René Lévesque

René Lévesque

René Lévesque

René Lévesque was a reporter, actor, Quebec government minister, founder of the Parti Québécois, and the 23rd Premier of Quebec. Born on August 24, 1922, at Hôtel Dieu Hospital at Hôtel Dieu Hospital in Campbellton.

He was an actor, known for ‘Les lumières de ma ville‘ (1950), ‘À la croisée des chemins‘ (1943) and ‘Man of America‘ (1956). He was married to Corinne Côté-Lévesque and Louise L’Heureux. 

Les lumières de ma ville

Lévesque attended Séminaire de Gaspé and Saint-Charles-Garnier College in Quebec City before studying law at Université Laval, though he left without completing his degree.

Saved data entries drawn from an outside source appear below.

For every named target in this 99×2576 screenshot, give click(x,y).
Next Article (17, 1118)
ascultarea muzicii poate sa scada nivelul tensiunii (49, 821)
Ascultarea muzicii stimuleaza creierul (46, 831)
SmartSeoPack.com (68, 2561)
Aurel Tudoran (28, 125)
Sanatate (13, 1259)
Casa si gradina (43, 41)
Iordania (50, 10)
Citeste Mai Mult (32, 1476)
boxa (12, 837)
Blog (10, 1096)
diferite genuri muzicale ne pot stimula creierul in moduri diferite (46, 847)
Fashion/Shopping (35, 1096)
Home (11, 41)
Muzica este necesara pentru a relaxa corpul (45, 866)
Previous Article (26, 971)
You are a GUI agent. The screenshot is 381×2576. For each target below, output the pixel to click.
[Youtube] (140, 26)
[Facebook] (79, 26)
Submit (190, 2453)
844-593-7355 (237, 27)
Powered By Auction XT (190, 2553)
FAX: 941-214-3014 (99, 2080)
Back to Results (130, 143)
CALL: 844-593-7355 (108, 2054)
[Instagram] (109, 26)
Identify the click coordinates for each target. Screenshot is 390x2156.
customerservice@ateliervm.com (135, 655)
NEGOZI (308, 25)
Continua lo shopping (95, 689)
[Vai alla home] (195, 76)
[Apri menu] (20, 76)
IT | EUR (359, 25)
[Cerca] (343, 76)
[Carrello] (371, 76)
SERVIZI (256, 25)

Lévesque worked as a radio announcer and news writer, and later as a liaison officer and war correspondent for the U.S. Army during World War II. He continued his journalistic career with the Canadian Broadcasting Corporation, covering international events and labor struggles. He gained fame in Quebec as the host of a weekly television news program, Point de Mire.

René Lévesque

During 1944–1945, he served as a liaison officer and war correspondent for the U.S. Army in Europe. He reported from London while it was under regular bombardment by the Luftwaffe, and advanced with the Allied troops as they pushed back the German army through France and Germany. Throughout the war, he made regular journalistic reports on the airwaves and in print. He was with the first unit of Americans to reach Dachau concentration camp.

In 1947, he married Louise L’Heureux, with whom he would have two sons and a daughter. Lévesque worked as a reporter for the Canadian Broadcasting Corporation’s French Language section in the international service. He again served as a war correspondent for CBC in the Korean War in 1952. After that, he was offered a career in journalism in the United States, but decided to stay in Quebec. 

Lévesque interviews Lester B. Pearson in Moscow for Radio-Canada in 1955
Lévesque interviews Lester B. Pearson in Moscow for Radio-Canada in 1955

Lévesque covered international events and major labour struggles between workers and corporations that dogged the Union Nationale government of premier Maurice Duplessis culminating with a great strike in 1957 at the Gaspé Copper Mine in Murdochville. The Murdochville strike was a milestone for organized labour in Quebec as it resulted in changes to the province’s labour laws.

While working for the public television network, he became personally involved in the broadcasters’ strike that lasted 68 tumultuous days beginning in late 1958. Lévesque was arrested during a demonstration in 1959.

Entering politics in 1960, Lévesque was elected as a Liberal Party member in the Legislative Assembly of Quebec. After leaving the Liberal Party, he founded the Mouvement Souveraineté-Association, which later became the Parti Québécois in 1968. Lévesque and his party won a landslide victory in the 1976 election, and he became Premier of Quebec shortly after.

Known for his tact and charm, as well as his small stature and ever-present cigarette, Lévesque was a passionate defender of his beliefs and ideals. He passed away on November 1, 1987, and was buried in the cemetery of Saint-Michel parish in Sillery, Quebec City.